We studied 13 human donor eyes (13 donors) with ages varying between 21 and 80 years (median donor age was 63 years). Eyes were obtained from the Cornea Bank (Amsterdam, The Netherlands) after removal of the corneas for transplantation. The provisions of the Declaration of Helsinki for research involving human tissue were observed. Specimens were studied by LM and TEM. Specimens were fixed by immersion within 48 hours after death in 2% glutaraldehyde (GA, TAAB Laboratories, Aldermastron, UK) in 0.1 M phosphate buffer (pH 7.4) for several days. After removal of small parts of the globe at 6 and 12 o’clock, specimens were fixed for an additional 4 hours in the same fixative. Specimens were washed in 6.8% sucrose in phosphate-buffered saline (PBS) for 2 hours and briefly in double-distilled water. After transection of the globes, specimens were immersed for 20 hours in 0.2% aqueous cupromeronic blue (CB; Seikagaku Co., Tokyo, Japan) containing 0.025 M NaAc, 0.3 M MgCl2, and 2.5% GA. Specimens were briefly washed in staining solution minus CB, washed in double-distilled water, and either dehydrated through ethanol-propylene oxide mixtures and embedded in Epon 812 (Serva Feinbiochemica, Heidelberg, Germany) or dehydrated through increasing concentrations of ethanol and embedded in GMA (Technovit 7100; Heraeus Kulzer). The GMA-embedded materials were cut on a microtome (Reichert Jung, Vienna, Austria). Sections 3 to 4 μm thick were stained with toluidine blue (TB) and evaluated by LM. Areas of interest were selected for evaluation by TEM and cut from larger plastic blocks. Small plastic blocks were cut on a second microtome (Sorvall, Newtown, CT). Thin sections approximately 200 nm thick were mounted on polyvinyl formal–coated grids (Formvar; SPI, West Chester, PA), counterstained with uranyl acetate in 25 centipoise methylcellulose and evaluated with a TEM (model 201; Philips, Eindhoven, The Netherlands) operated at 80 kV. For the Epon-embedded materials, the areas of interest were directly selected for evaluation by TEM and cut from the larger plastic blocks. Semithin sections (1–3 μm) were stained with TB and evaluated by LM. Ultrathin sections (80–90 nm) were contrasted with uranyl acetate and lead citrate and examined with the TEM operated at 60 kV.

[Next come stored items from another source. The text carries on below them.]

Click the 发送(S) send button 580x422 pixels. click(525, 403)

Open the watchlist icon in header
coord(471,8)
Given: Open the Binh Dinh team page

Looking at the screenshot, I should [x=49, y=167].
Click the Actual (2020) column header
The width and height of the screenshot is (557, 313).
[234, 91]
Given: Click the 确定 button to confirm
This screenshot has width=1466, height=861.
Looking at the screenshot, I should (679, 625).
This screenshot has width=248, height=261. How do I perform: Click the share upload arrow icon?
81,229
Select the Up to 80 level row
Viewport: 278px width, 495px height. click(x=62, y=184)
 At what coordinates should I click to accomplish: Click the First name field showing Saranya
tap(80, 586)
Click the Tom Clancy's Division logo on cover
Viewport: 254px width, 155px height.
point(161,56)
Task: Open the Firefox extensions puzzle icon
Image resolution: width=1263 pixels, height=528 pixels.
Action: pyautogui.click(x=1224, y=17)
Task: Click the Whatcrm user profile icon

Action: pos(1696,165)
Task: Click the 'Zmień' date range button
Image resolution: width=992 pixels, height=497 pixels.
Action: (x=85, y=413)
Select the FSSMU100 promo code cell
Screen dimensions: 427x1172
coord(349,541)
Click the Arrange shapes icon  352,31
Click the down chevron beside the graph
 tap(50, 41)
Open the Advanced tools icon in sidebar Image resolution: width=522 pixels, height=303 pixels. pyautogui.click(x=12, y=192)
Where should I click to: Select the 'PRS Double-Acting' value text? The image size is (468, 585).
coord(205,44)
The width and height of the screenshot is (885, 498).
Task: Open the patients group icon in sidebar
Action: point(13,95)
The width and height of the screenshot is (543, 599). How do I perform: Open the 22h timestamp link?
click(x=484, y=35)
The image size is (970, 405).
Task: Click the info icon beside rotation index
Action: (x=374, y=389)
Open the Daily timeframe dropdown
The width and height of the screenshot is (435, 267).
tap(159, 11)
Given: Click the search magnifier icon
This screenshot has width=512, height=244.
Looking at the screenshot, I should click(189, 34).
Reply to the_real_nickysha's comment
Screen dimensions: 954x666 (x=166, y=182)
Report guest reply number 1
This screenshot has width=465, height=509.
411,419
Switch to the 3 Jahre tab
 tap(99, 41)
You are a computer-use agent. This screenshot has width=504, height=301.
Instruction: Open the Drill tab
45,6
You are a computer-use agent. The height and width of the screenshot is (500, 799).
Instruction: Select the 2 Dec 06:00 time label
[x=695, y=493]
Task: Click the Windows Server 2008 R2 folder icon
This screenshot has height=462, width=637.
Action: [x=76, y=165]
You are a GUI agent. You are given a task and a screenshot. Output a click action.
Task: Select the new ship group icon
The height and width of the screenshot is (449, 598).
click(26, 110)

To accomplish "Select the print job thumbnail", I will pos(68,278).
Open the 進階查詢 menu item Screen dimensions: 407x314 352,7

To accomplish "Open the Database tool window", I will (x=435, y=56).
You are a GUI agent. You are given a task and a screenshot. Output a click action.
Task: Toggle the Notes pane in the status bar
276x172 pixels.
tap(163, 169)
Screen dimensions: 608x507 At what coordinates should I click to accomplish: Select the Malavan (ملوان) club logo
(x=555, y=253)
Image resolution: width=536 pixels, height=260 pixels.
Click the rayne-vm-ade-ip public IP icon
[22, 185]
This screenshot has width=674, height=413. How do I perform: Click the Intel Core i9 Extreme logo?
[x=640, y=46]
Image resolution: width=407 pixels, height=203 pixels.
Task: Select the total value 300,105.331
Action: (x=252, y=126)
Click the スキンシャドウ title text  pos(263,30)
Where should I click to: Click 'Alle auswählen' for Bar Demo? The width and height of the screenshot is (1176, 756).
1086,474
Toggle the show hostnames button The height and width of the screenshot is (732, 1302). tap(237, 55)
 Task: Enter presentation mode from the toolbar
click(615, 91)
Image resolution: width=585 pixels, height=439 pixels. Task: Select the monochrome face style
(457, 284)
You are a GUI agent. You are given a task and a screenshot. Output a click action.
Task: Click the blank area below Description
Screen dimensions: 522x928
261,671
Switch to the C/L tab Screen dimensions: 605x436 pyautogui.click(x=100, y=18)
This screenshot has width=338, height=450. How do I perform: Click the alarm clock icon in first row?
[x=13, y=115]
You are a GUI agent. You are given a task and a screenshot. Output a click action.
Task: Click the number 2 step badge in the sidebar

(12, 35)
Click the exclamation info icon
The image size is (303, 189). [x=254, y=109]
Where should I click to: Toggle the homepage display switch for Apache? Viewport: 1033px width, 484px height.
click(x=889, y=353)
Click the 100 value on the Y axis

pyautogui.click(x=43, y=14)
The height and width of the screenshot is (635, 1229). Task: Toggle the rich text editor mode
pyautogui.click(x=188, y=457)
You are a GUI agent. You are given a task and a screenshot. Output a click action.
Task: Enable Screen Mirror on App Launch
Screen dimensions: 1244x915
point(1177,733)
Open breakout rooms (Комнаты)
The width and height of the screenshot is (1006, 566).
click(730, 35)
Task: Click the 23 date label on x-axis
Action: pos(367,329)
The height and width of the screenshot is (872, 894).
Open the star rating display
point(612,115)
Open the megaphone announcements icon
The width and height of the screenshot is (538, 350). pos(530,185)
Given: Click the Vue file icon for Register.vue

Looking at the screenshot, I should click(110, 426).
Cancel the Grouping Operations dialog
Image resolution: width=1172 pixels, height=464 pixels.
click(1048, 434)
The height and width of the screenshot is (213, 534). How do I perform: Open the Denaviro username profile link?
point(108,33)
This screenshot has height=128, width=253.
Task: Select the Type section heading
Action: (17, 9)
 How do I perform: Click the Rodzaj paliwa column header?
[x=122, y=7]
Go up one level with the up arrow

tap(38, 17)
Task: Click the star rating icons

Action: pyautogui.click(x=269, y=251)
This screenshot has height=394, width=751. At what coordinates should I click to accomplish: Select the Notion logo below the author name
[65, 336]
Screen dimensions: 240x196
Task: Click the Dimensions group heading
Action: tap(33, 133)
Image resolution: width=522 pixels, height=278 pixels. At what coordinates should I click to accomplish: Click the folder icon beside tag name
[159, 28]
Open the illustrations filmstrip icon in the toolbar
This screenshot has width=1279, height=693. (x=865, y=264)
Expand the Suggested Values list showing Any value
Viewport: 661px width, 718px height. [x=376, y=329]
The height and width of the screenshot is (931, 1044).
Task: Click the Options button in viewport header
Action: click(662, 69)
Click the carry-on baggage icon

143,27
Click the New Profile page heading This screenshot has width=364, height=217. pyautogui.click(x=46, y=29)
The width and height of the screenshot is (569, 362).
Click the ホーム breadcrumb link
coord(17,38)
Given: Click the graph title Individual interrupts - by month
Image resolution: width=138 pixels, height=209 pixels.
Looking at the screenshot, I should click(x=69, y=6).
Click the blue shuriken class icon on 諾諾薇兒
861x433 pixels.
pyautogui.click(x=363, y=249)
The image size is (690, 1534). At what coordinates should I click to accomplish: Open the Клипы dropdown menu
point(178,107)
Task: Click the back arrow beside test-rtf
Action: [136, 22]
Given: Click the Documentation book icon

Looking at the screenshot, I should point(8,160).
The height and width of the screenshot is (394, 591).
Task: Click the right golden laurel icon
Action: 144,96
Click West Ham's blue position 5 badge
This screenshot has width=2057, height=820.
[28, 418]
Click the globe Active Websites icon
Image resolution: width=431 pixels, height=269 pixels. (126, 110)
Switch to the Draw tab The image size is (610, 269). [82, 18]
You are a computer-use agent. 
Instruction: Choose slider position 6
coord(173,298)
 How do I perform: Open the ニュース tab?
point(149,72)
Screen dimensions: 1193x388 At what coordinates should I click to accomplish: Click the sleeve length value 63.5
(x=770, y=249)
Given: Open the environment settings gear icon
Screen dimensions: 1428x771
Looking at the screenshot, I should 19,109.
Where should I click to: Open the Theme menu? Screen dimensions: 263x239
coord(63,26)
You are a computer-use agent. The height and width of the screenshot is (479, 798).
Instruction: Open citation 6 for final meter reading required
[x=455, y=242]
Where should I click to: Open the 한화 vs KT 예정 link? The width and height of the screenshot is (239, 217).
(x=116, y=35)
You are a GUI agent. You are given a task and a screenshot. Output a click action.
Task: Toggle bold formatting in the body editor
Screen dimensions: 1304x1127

Chondroitin sulfate proteoglycan (CS-PG) is the predominant PG in the vitreous.
20 21 It can be removed by the action of chondroitinase ABC. Parts of some specimens (
n = 5) were subjected to chondroitinase ABC treatment before CB staining as follows. Specimens were incubated overnight at 37°C in chondroitinase ABC 0.1 U/mL (C-3667; Sigma-Aldrich, St. Louis, MO) in 25 mM Tris-HCl (pH 8.0) containing 2 mM MgCl
2, washed in Tris buffer and in double-distilled water.